# ENTRIES SUPPLIED
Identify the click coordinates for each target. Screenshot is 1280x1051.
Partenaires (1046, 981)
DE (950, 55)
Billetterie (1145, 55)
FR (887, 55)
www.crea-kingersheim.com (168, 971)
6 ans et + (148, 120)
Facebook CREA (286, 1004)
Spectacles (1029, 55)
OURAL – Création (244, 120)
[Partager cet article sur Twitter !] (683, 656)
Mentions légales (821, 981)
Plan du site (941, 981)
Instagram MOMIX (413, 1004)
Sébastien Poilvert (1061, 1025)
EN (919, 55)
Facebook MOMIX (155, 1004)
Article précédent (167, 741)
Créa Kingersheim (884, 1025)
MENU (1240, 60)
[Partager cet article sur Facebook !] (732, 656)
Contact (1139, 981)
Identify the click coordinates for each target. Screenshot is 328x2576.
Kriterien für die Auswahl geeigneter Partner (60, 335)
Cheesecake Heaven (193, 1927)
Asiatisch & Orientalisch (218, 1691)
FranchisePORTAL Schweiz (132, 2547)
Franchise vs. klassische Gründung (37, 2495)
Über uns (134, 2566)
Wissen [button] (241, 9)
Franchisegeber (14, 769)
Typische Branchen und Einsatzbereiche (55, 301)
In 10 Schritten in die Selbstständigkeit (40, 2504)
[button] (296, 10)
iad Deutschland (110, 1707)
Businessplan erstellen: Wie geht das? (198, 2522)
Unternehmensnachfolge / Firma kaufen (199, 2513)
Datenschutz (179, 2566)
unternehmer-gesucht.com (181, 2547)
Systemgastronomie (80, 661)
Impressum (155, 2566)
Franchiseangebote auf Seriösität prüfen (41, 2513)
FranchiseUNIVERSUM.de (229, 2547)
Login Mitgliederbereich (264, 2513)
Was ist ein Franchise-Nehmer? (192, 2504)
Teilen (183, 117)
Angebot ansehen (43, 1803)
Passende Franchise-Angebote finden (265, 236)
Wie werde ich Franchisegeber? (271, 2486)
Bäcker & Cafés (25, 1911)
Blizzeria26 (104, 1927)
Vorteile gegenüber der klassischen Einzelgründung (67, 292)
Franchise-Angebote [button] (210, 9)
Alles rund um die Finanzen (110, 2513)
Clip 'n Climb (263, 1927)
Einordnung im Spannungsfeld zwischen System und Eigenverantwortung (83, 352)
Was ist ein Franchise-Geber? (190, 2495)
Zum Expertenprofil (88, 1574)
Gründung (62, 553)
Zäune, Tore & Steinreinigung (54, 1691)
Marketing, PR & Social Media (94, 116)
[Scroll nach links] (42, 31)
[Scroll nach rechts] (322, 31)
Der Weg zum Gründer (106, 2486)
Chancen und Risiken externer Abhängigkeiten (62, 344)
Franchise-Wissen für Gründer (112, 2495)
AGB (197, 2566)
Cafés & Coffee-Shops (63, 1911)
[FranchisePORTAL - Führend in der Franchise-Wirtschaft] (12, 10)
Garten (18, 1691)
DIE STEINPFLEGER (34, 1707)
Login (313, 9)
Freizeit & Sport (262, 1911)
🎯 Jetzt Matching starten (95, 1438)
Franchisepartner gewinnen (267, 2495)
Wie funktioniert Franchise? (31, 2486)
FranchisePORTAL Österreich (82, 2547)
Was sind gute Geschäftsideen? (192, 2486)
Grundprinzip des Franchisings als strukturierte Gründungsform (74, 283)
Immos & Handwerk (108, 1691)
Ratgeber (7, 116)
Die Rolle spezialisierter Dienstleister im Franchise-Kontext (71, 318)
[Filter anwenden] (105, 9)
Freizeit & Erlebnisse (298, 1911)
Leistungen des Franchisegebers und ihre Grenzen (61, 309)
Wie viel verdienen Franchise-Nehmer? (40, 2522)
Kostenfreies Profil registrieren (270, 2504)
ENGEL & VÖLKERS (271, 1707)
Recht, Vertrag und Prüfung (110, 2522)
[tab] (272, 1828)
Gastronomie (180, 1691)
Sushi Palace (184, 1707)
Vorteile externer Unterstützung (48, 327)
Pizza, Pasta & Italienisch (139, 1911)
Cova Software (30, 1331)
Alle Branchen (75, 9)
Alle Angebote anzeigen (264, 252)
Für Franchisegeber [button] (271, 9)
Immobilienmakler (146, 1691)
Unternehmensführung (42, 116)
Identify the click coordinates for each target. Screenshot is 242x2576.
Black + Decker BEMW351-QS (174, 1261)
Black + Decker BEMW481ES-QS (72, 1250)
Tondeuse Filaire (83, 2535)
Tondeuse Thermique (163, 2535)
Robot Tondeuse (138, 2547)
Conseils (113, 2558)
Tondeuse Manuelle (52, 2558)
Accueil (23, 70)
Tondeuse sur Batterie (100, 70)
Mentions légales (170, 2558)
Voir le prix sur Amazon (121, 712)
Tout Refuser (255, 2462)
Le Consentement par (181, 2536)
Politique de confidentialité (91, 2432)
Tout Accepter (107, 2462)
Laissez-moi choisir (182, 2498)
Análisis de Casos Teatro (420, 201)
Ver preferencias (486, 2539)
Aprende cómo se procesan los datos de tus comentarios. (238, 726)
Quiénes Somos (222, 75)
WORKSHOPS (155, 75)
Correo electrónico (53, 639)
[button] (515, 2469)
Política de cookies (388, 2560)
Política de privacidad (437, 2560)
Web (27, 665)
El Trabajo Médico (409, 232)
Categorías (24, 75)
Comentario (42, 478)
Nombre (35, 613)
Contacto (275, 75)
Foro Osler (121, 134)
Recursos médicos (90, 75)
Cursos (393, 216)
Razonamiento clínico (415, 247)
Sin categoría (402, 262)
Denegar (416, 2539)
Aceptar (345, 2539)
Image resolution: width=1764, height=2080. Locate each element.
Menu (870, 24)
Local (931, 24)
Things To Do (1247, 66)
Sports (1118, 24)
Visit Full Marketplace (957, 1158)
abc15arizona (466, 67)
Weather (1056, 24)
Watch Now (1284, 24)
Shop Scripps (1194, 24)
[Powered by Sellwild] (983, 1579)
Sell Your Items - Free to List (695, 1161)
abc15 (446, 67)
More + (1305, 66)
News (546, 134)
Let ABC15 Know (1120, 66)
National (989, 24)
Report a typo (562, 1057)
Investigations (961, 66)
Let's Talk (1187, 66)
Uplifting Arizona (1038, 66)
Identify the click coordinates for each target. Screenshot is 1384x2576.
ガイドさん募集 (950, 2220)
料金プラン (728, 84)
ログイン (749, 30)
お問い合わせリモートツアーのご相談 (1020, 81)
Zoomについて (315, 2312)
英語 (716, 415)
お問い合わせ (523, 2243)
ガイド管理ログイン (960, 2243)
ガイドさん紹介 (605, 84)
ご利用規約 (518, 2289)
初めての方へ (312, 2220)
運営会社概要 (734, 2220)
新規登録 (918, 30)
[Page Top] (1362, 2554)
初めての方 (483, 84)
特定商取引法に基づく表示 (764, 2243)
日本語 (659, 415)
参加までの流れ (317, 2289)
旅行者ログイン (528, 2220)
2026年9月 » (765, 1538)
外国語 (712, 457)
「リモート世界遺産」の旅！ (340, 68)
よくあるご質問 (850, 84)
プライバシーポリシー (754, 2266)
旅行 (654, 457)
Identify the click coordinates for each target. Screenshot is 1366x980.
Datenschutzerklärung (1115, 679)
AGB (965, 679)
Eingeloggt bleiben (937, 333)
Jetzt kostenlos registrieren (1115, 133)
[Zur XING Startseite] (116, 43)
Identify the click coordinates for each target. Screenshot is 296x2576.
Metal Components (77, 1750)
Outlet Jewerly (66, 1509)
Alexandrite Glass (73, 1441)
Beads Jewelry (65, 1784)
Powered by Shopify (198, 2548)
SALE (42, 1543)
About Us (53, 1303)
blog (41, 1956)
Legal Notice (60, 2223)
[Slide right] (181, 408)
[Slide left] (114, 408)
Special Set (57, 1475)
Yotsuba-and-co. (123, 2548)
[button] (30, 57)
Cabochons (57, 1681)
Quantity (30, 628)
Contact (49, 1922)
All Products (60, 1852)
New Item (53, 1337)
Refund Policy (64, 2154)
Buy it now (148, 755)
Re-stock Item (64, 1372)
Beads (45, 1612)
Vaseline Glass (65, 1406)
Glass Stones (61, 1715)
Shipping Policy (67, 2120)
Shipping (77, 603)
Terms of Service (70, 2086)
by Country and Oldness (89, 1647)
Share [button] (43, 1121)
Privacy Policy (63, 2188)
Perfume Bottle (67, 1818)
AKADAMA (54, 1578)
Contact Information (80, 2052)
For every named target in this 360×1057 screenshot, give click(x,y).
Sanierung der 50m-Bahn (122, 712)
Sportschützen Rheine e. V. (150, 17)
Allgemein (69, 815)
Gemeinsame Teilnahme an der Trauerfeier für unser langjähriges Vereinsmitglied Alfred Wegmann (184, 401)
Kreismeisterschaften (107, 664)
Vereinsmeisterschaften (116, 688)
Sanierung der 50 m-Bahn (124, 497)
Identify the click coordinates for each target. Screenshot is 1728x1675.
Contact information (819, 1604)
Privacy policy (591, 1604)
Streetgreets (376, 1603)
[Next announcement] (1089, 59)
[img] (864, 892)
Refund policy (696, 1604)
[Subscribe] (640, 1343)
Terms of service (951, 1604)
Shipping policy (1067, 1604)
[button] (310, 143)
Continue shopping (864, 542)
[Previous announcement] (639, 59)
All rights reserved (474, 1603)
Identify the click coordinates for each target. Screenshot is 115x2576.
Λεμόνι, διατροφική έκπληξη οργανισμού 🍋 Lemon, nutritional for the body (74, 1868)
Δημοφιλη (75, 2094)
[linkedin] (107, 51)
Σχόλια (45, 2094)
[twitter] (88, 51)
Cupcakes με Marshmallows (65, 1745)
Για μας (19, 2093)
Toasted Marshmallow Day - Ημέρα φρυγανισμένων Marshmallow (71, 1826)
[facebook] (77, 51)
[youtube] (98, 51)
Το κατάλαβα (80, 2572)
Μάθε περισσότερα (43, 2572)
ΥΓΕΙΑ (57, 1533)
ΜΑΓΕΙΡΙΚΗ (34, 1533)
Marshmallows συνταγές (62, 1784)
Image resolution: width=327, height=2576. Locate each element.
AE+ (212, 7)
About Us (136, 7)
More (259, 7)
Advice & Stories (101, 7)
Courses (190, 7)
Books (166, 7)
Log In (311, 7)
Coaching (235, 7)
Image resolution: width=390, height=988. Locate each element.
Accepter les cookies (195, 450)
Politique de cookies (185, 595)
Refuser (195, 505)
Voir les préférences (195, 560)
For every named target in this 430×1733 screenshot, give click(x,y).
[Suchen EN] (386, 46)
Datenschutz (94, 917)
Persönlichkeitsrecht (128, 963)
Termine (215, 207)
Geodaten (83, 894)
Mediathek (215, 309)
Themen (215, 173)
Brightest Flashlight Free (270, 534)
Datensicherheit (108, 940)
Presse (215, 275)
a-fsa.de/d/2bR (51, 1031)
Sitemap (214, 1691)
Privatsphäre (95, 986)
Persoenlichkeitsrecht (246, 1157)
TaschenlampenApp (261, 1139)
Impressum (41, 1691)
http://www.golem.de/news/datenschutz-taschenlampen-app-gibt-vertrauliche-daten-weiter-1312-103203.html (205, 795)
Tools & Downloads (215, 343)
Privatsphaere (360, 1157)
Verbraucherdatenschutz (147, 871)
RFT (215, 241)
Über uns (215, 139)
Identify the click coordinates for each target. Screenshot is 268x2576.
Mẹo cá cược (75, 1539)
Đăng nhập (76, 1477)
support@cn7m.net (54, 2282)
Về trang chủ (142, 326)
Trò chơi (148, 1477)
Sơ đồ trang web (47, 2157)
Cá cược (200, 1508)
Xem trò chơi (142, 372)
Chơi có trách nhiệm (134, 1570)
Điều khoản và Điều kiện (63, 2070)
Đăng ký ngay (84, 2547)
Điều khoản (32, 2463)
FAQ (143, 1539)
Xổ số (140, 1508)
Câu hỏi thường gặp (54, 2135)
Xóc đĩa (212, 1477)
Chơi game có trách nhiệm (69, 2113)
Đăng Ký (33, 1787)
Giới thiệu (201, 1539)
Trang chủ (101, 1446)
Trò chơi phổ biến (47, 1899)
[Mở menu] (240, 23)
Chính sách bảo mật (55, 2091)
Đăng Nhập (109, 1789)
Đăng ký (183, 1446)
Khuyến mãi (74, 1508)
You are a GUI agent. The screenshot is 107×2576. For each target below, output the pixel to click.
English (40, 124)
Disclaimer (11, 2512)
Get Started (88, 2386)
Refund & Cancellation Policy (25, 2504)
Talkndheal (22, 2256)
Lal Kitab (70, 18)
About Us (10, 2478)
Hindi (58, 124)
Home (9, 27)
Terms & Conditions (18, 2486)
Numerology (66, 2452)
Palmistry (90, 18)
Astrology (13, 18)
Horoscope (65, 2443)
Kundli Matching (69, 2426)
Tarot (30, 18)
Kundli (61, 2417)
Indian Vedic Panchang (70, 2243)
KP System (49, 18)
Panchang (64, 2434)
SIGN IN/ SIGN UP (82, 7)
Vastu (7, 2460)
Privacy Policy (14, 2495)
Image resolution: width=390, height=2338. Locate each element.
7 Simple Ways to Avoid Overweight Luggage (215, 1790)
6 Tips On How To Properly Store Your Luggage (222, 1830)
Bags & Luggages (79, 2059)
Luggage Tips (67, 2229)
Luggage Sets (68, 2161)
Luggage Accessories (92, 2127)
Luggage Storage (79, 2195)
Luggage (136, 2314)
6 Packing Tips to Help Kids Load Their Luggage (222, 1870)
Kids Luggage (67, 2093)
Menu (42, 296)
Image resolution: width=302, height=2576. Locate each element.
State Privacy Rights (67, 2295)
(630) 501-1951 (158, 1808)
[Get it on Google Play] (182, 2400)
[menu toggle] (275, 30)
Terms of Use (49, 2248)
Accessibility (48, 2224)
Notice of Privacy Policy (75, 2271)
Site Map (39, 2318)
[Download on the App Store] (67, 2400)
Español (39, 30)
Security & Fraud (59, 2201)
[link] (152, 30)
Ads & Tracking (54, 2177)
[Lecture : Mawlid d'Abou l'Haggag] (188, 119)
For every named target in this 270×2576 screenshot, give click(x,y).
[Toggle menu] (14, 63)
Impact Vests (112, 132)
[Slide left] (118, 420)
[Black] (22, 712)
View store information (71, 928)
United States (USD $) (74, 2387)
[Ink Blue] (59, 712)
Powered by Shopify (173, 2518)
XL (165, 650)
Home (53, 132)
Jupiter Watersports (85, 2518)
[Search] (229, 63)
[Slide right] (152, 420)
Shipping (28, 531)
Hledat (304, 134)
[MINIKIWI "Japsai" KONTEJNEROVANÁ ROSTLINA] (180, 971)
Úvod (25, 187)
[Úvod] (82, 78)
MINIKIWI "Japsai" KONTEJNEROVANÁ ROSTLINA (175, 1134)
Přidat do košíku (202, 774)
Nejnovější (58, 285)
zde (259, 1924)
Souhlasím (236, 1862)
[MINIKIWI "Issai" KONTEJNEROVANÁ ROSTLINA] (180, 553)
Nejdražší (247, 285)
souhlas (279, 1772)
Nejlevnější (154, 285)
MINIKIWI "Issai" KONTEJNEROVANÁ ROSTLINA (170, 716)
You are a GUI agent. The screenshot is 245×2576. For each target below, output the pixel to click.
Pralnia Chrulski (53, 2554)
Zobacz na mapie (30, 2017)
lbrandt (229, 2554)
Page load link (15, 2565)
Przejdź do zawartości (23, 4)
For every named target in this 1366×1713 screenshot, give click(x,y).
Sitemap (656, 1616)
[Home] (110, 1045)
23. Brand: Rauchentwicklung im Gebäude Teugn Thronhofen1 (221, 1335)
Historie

# TASK DESCRIPTION
Reproduce the listing word for word from its first line up to and including the line with "Sébastien Poilvert (1061, 1025)". Give no other lines.

# WRITTEN ANSWER
Identify the click coordinates for each target. Screenshot is 1280x1051.
Partenaires (1046, 981)
DE (950, 55)
Billetterie (1145, 55)
FR (887, 55)
www.crea-kingersheim.com (168, 971)
6 ans et + (148, 120)
Facebook CREA (286, 1004)
Spectacles (1029, 55)
OURAL – Création (244, 120)
[Partager cet article sur Twitter !] (683, 656)
Mentions légales (821, 981)
Plan du site (941, 981)
Instagram MOMIX (413, 1004)
Sébastien Poilvert (1061, 1025)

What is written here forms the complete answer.